When you type 'idl' it runs the batch file, unfortunately it doesn't quit afterwards,
though adding an 'exit' line to the batch file does the trick! Of course, there is no
easy way to check it's working properly, since the random element (used when relaxing
to the climatology) ensures that each run gives different results:
Still, the mechanism is so similar to that used to run other Fortran progs that we
can carry on, I guess. Naturally I would prefer to use the gridder I wrote, partly
because it does a much better, *documentable* job, but mainly because I don'y want
all that effort wasted!
Also looked at NetCDF production, as it's still looming. ncgen looks quite good, it
can work from a 'CDL' file (format is the same as the output from ncdump). It can
even produce fortran code to reproduce the file!!

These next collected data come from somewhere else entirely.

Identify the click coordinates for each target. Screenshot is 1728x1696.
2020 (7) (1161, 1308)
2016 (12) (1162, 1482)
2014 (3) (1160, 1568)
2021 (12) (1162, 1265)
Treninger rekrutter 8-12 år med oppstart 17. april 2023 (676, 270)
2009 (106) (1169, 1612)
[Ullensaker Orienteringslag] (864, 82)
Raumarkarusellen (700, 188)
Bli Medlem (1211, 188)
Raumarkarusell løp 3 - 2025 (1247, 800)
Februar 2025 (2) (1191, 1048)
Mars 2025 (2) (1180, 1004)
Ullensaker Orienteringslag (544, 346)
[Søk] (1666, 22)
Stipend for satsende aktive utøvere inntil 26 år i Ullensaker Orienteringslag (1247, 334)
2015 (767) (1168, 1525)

Ah well. Back to the 'incoming data' process. The fact that the mcdw2cruauto and
climat2cruauto programs worked fine for CLD is a big bonus, they read their runs
and date files andthey wrote their results. Though the results didn't include the
names of the output databases, I've had second thoughts about that. I want the
update program to be in charge, so it should know what files have been produced
(assuming the result is 'OK'). If the conversion program sends back a list, then
the update program will have to parse it to find out which parameter is which,
and that's silly when it should know anyway!! The situation is different for
merging. I don't have a full strategy for file naming yet. Let's look at a typical
process for an unnamed (not tmn or tmx) primary parameter, ie simple case:
merge mcdw into current
merge climat into current+mcdw
reformat into .dat and .nc
final output files
So, naming. Well the governing principle of the update process is that all files
have the same 10-digit datestamp. So the run can be uniquely identified, as can
all its files (data, log, etc). I am NOT changing that! A main problem is that
we will have to depart from the rigid database naming schema ('tla.datestr.dtb')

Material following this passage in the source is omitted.